My 2009 leadoff post was linked to a Cardinals message board, and this metric was the cause of a lot of confusion (this was mostly because the poster in question was thick-headed as could be, but it's still worth addressing). ROBA, like several other methods that follow, is not really a quality metric, it is a descriptive metric. A high ROBA is a good thing, but it's not necessarily better than a slightly lower ROBA plus a higher home run rate (which would produce a higher OBA and more runs). Listing ROBA is not in any way, shape or form a statement that hitting home runs is bad for a leadoff hitter. It is simply a recognition of the fact that a batter that hits a home run is not a baserunner. Base Runs is an excellent model of offense and ROBA is one of its components, and thus it holds some interest in describing how a team scored its runs, rather than how many it scored:
1. CHN (Castro/Fukudome), .339
2. NYN (Reyes/Pagan), .336
3. PIT (Tabata/McCutchen/Presley), .315
Leadoff average, .291
ML average, .285
28. SF (Torres/Rowand), .253
29. BAL (Hardy/Roberts/Andino), .253
30. WAS (Bernadina/Desmond/Espinosa), .247
You are probably starting to notice a lot of repetition in the leaders and trailers. Obviously a lot of these metrics measure the same thing in slightly different ways or measure similar things, so it’s to be expected.
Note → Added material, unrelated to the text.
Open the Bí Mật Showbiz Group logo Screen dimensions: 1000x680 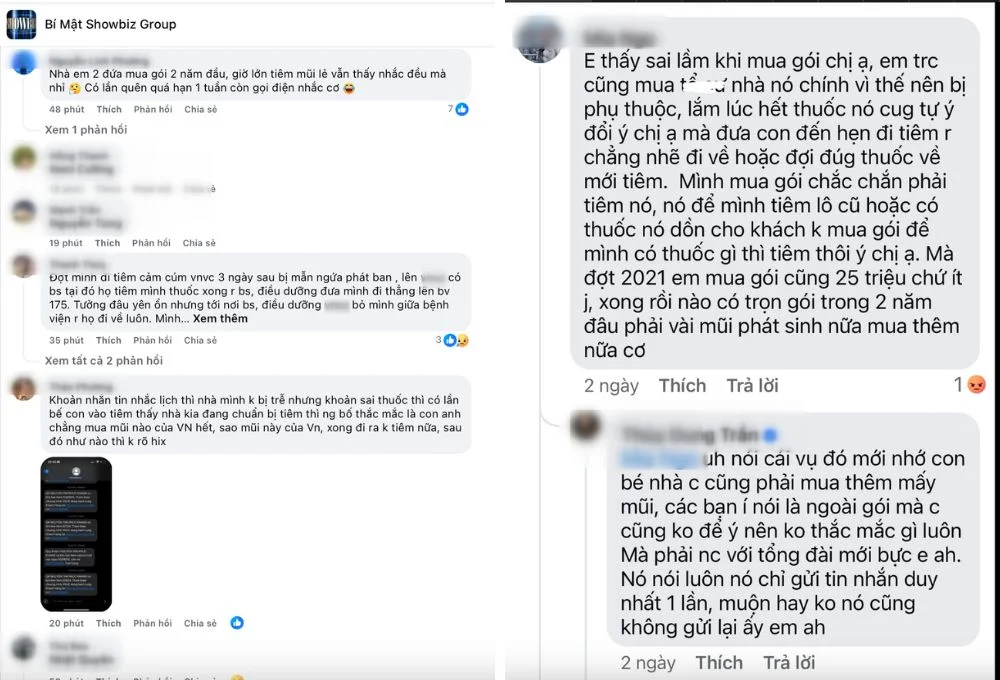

I will also include what I've called Literal OBA here--this is just ROBA with HR subtracted from the denominator so that a homer does not lower LOBA, it simply has no effect. You don't really need ROBA and LOBA (or either, for that matter), but this might save some poor message board out there twenty posts, so here goes. LOBA = (H + W - HR - CS)/(AB + W - HR):
1. CHN (Castro/Fukudome), .344
2. NYN (Reyes/Pagan), .341
3. PIT (Tabata/McCutchen/Presley), .321
Leadoff average, .297
ML average, .292
28. BAL (Hardy/Roberts/Andino), .261
29. SF (Torres/Rowand), .257
30. WAS (Bernadina/Desmond/Espinosa), .252
In this presentation, the rank difference between ROBA and LOBA is barely noticeable.
The next two categories are most definitely categories of shape, not value. The first is the ratio of runs scored to RBI. Leadoff hitters as a group score many more runs than they drive in, partly due to their skills and partly due to lineup dynamics. Those with low ratios don’t fit the traditional leadoff profile as closely as those with high ratios (at least in the way their seasons played out):
1. LA (Gordon/Gwynn/Carroll/Furcal), 2.5
2. HOU (Bourn/Bourgeois/Schafer), 2.1
3. DET (Jackson), 2.0
Leadoff average, 1.6
26. WAS (Bernadina/Desmond/Espinosa), 1.2
28. KC (Gordon/Getz), 1.2
29. BOS (Ellsbury), 1.2
30. BAL (Hardy/Roberts/Andino), 1.2
ML average, 1.1
The presence of the Red Sox in the bottom three on this list should drive home the point about this not being a quality metric. The leadoff hitters that rank the lowest in R/BI are those that drive in almost as many runs as they score. If you had a leadoff hitter that was driving in many more runs than he scored, that might be cause for some reconsideration of your batting order, but having some scored/batted in parity is not inherently a bad thing.
A similar gauge, but one that doesn't rely on the teammate-dependent R and RBI totals, is Bill James' Run Element Ratio. RER was described by James as the ratio between those things that were especially helpful at the beginning of an inning (walks and stolen bases) to those that were especially helpful at the end of an inning (extra bases). It is a ratio of "setup" events to "cleanup" events. Singles aren't included because they often function in both roles.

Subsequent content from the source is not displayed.